Salter had her number “Rock Your Soul” by Elisa do just that with the intermediate class. These girls are learning fast; their technique is growing, but it was their movement and emotional connection with the audience that really made the piece draw you in.
“Settle Down,” music by Kimbra and choreography by Fuller, was my favorite piece of the evening. It was modern, sexy and quirky, and incorporated dancers with incredible technique and theatrics: Fuller, Salter, Cerimele, Livingston and Freger. The girls took on the idea of the old-fashioned wife and quickly flipped it on its head, whipping their aprons off and dancing with pizzazz.
“Gotcha” was a trio choreographed by Messino, with music by Liza Minelli. Messino, Comunale and O’Rorke were sassy and sizzling in this number slightly reminiscent of “Cell Block Tango” from “Chicago.”

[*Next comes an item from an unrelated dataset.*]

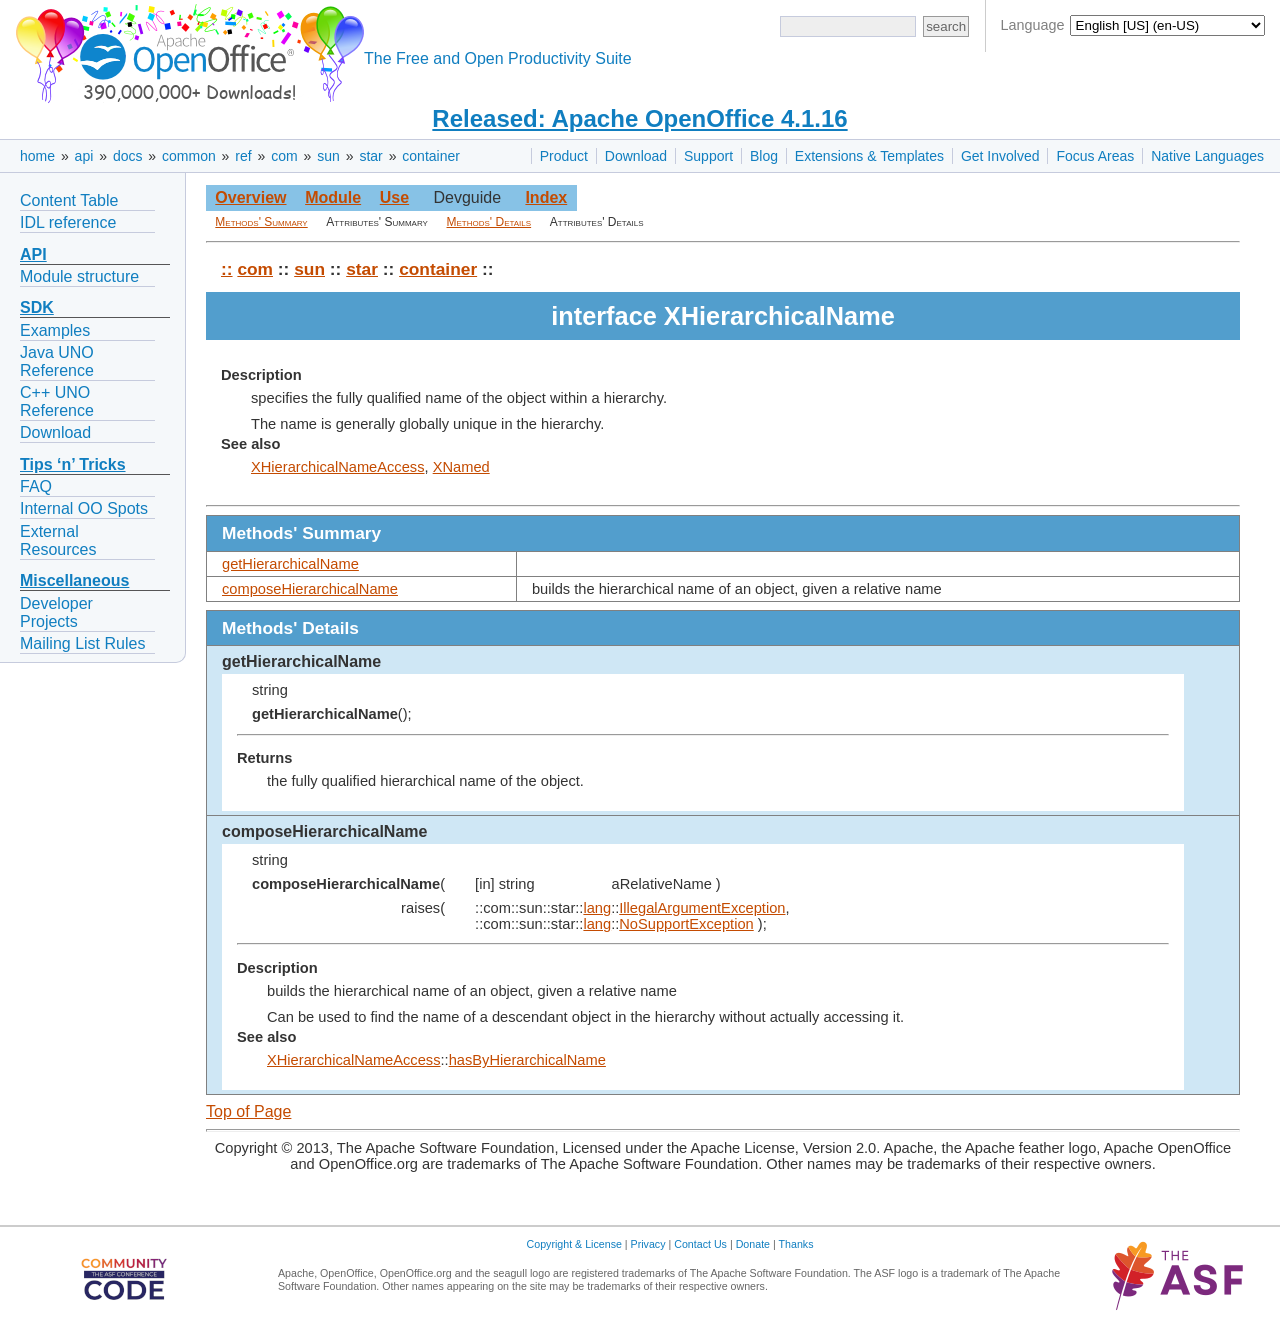 The width and height of the screenshot is (1280, 1337). Describe the element at coordinates (250, 197) in the screenshot. I see `Overview` at that location.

No one saw what was coming when the dancers came out to take their final bows – and then rush the audience to music by Fun Ft. Janelle Monae (Alvin Risk Remix) and choreography by Sparkman. Dancers took the floor and aisles as they danced their hearts out one last time before the curtain came down and another season with Exhalations Dance Theatre came to a close.